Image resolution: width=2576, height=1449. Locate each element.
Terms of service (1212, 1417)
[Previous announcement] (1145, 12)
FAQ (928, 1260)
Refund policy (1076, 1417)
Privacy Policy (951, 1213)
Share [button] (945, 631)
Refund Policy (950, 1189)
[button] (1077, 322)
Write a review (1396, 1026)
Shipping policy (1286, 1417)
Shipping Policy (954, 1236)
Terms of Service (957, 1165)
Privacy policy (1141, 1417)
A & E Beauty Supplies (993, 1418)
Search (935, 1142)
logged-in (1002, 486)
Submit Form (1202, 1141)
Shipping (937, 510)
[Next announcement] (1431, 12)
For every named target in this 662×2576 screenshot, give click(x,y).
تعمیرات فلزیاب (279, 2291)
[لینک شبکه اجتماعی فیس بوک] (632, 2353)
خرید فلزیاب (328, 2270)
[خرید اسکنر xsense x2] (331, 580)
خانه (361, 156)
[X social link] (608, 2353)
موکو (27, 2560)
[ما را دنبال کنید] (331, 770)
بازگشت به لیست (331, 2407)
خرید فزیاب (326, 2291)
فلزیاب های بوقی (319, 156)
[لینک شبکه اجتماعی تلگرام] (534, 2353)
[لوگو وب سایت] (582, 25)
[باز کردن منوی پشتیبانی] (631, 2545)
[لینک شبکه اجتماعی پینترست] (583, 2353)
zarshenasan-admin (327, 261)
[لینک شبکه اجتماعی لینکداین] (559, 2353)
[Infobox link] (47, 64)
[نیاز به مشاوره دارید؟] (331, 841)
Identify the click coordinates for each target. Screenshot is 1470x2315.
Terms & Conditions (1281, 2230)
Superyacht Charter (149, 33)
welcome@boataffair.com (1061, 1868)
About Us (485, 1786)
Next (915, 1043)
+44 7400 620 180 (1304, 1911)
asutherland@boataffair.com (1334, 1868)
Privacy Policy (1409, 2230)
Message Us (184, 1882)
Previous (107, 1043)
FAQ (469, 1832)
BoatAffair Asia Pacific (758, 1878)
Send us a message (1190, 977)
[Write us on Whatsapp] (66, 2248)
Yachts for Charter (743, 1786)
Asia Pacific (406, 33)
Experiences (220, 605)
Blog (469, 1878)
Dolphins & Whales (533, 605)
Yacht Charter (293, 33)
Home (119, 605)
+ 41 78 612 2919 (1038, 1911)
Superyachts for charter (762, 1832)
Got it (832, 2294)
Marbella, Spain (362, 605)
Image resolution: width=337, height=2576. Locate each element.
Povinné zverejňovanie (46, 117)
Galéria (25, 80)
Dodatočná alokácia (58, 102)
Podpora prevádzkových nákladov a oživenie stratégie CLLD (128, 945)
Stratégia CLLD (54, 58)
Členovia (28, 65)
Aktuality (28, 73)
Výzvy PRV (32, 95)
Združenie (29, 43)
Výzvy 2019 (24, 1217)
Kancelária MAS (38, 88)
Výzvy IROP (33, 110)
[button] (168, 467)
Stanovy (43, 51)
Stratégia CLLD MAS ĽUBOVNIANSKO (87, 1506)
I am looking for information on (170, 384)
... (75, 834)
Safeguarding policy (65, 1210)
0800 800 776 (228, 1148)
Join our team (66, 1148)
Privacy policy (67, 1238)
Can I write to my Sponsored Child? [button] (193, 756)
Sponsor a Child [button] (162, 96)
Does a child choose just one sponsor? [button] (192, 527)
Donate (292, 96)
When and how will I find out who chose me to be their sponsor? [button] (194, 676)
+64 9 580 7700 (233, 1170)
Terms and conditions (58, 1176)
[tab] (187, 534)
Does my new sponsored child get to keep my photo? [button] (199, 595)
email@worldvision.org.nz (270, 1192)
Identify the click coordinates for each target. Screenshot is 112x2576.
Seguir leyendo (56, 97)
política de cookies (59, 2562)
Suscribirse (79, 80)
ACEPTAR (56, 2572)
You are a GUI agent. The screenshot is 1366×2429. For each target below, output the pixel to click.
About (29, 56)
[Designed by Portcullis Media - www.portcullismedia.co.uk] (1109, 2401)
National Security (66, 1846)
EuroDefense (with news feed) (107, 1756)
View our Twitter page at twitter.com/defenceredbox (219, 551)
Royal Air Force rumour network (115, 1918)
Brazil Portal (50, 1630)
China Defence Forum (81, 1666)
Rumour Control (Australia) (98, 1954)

----------------------------------------

## About this task
Output all of the entries, exactly as they are written.

## Your response
Image resolution: width=2576, height=1449. Locate each element.
Terms of service (1212, 1417)
[Previous announcement] (1145, 12)
FAQ (928, 1260)
Refund policy (1076, 1417)
Privacy Policy (951, 1213)
Share [button] (945, 631)
Refund Policy (950, 1189)
[button] (1077, 322)
Write a review (1396, 1026)
Shipping policy (1286, 1417)
Shipping Policy (954, 1236)
Terms of Service (957, 1165)
Privacy policy (1141, 1417)
A & E Beauty Supplies (993, 1418)
Search (935, 1142)
logged-in (1002, 486)
Submit Form (1202, 1141)
Shipping (937, 510)
[Next announcement] (1431, 12)
For every named target in this 662×2576 screenshot, give click(x,y).
تعمیرات فلزیاب (279, 2291)
[لینک شبکه اجتماعی فیس بوک] (632, 2353)
خرید فلزیاب (328, 2270)
[خرید اسکنر xsense x2] (331, 580)
خانه (361, 156)
[X social link] (608, 2353)
موکو (27, 2560)
[ما را دنبال کنید] (331, 770)
بازگشت به لیست (331, 2407)
خرید فزیاب (326, 2291)
فلزیاب های بوقی (319, 156)
[لینک شبکه اجتماعی تلگرام] (534, 2353)
[لوگو وب سایت] (582, 25)
[باز کردن منوی پشتیبانی] (631, 2545)
[لینک شبکه اجتماعی پینترست] (583, 2353)
zarshenasan-admin (327, 261)
[لینک شبکه اجتماعی لینکداین] (559, 2353)
[Infobox link] (47, 64)
[نیاز به مشاوره دارید؟] (331, 841)
Identify the click coordinates for each target. Screenshot is 1470x2315.
Terms & Conditions (1281, 2230)
Superyacht Charter (149, 33)
welcome@boataffair.com (1061, 1868)
About Us (485, 1786)
Next (915, 1043)
+44 7400 620 180 (1304, 1911)
asutherland@boataffair.com (1334, 1868)
Privacy Policy (1409, 2230)
Message Us (184, 1882)
Previous (107, 1043)
FAQ (469, 1832)
BoatAffair Asia Pacific (758, 1878)
Send us a message (1190, 977)
[Write us on Whatsapp] (66, 2248)
Yachts for Charter (743, 1786)
Asia Pacific (406, 33)
Experiences (220, 605)
Blog (469, 1878)
Dolphins & Whales (533, 605)
Yacht Charter (293, 33)
Home (119, 605)
+ 41 78 612 2919 (1038, 1911)
Superyachts for charter (762, 1832)
Got it (832, 2294)
Marbella, Spain (362, 605)
Image resolution: width=337, height=2576. Locate each element.
Povinné zverejňovanie (46, 117)
Galéria (25, 80)
Dodatočná alokácia (58, 102)
Podpora prevádzkových nákladov a oživenie stratégie CLLD (128, 945)
Stratégia CLLD (54, 58)
Členovia (28, 65)
Aktuality (28, 73)
Výzvy PRV (32, 95)
Združenie (29, 43)
Výzvy 2019 (24, 1217)
Kancelária MAS (38, 88)
Výzvy IROP (33, 110)
[button] (168, 467)
Stanovy (43, 51)
Stratégia CLLD MAS ĽUBOVNIANSKO (87, 1506)
I am looking for information on (170, 384)
... (75, 834)
Safeguarding policy (65, 1210)
0800 800 776 (228, 1148)
Join our team (66, 1148)
Privacy policy (67, 1238)
Can I write to my Sponsored Child? [button] (193, 756)
Sponsor a Child [button] (162, 96)
Does a child choose just one sponsor? [button] (192, 527)
Donate (292, 96)
When and how will I find out who chose me to be their sponsor? [button] (194, 676)
+64 9 580 7700 (233, 1170)
Terms and conditions (58, 1176)
[tab] (187, 534)
Does my new sponsored child get to keep my photo? [button] (199, 595)
email@worldvision.org.nz (270, 1192)
Identify the click coordinates for each target. Screenshot is 112x2576.
Seguir leyendo (56, 97)
política de cookies (59, 2562)
Suscribirse (79, 80)
ACEPTAR (56, 2572)
You are a GUI agent. The screenshot is 1366×2429. For each target below, output the pixel to click.
About (29, 56)
[Designed by Portcullis Media - www.portcullismedia.co.uk] (1109, 2401)
National Security (66, 1846)
EuroDefense (with news feed) (107, 1756)
View our Twitter page at twitter.com/defenceredbox (219, 551)
Royal Air Force rumour network (115, 1918)
Brazil Portal (50, 1630)
China Defence Forum (81, 1666)
Rumour Control (Australia) (98, 1954)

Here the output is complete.